Pulling Credentials from AWS Secrets Manager

When configuring a connector in xpander, you can enable the option to pull credentials from AWS Secrets Manager instead of storing them directly in the xpander platform. This approach provides several security benefits:

Security Benefits

  • No Direct Credential Storage: API keys and secrets are never stored in xpander’s database
  • Centralized Secret Management: Maintain all your secrets in AWS Secrets Manager with a single source of truth
  • Audit Trail: AWS CloudTrail automatically logs all access to secrets for compliance and security monitoring
  • Automatic Rotation: Leverage AWS Secrets Manager’s automatic rotation capabilities for credentials
  • Fine-Grained Access Control: Use IAM policies to control exactly which services can access specific secrets

How It Works

When you enable AWS Secrets Manager integration for a connector:
  1. Check the “Use AWS Secrets Manager” option in the connector configuration
  2. Provide the ARN (Amazon Resource Name) of the secret in AWS Secrets Manager that contains your API key
  3. The xpander controller pod uses its attached IAM role to authenticate with AWS
  4. When the connector needs credentials, xpander retrieves them directly from Secrets Manager in real-time
  5. Credentials are never persisted in xpander’s storage
The secret ARN format looks like: arn:aws:secretsmanager:us-east-1:123456789012:secret:my-api-key-AbCdEf
For self-hosted deployments, the xpander controller pod must have an IAM role attached with permissions to access the specified secrets in AWS Secrets Manager. See the section below for details on configuring IAM roles.

Attaching IAM Roles to xpander Controller

In self-hosted deployments on Amazon EKS (Elastic Kubernetes Service), you can attach IAM roles directly to the xpander controller pod using IAM Roles for Service Accounts (IRSA). This provides secure, temporary credentials without needing to manage long-lived access keys.

Understanding IAM Roles for Service Accounts

IAM Roles for Service Accounts (IRSA) is an AWS feature that allows you to associate an IAM role with a Kubernetes service account.
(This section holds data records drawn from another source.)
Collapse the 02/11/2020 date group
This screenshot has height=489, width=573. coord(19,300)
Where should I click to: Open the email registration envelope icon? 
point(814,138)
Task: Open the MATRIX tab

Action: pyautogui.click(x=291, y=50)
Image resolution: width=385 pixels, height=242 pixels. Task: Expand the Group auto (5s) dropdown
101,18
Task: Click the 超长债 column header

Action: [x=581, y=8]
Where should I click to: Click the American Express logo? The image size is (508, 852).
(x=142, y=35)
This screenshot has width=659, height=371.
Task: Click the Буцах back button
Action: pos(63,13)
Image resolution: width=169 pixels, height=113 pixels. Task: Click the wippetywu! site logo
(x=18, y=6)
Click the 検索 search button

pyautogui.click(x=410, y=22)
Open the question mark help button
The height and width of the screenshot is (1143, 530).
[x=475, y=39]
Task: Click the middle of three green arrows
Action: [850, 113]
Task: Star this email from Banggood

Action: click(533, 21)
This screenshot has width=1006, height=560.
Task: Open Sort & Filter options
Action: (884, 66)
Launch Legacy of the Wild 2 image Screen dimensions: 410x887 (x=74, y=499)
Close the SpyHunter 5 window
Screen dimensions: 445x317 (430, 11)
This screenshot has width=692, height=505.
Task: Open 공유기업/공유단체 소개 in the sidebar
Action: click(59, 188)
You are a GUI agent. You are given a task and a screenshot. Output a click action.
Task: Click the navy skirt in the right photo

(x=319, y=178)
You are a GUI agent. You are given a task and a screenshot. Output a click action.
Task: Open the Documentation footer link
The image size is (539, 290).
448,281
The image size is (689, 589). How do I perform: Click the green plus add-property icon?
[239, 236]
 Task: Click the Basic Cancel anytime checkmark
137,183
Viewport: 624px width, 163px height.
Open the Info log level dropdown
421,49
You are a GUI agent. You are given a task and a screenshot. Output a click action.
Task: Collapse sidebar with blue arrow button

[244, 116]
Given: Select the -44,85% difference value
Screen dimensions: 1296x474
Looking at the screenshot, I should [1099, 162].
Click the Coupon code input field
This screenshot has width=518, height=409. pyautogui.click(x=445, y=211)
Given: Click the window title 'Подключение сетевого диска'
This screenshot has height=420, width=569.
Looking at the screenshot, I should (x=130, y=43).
When a pod uses that service account, it automatically receives temporary AWS credentials that assume the associated IAM role. Key benefits of IRSA:
  • No Static Credentials: Pods receive temporary, automatically rotated credentials
  • Pod-Level Permissions: Different pods can have different AWS permissions based on their service account
  • Least Privilege: Grant only the specific AWS permissions each pod needs
  • AWS Native Integration: Leverages AWS STS (Security Token Service) for credential management

How xpander Uses IAM Roles

When the xpander controller pod is deployed with an attached IAM role:
  1. The Kubernetes service account is annotated with the IAM role ARN
  2. AWS injects temporary credentials into the pod as environment variables
  3. When xpander needs to access AWS Secrets Manager, it uses these temporary credentials
  4. Credentials are automatically rotated by AWS before they expire

Required IAM Permissions

The IAM role attached to the xpander controller pod needs permissions to read secrets from AWS Secrets Manager. Here’s an example IAM policy:
{
  "Version": "2012-10-17",
  "Statement": [
    {
      "Effect": "Allow",
      "Action": [
        "secretsmanager:GetSecretValue",
        "secretsmanager:DescribeSecret"
      ],
      "Resource": [
        "arn:aws:secretsmanager:REGION:ACCOUNT_ID:secret:xpander/*"
      ]
    }
  ]
}
Replace REGION and ACCOUNT_ID with your AWS region and account ID. The resource pattern shown allows access to all secrets under the xpander/ prefix.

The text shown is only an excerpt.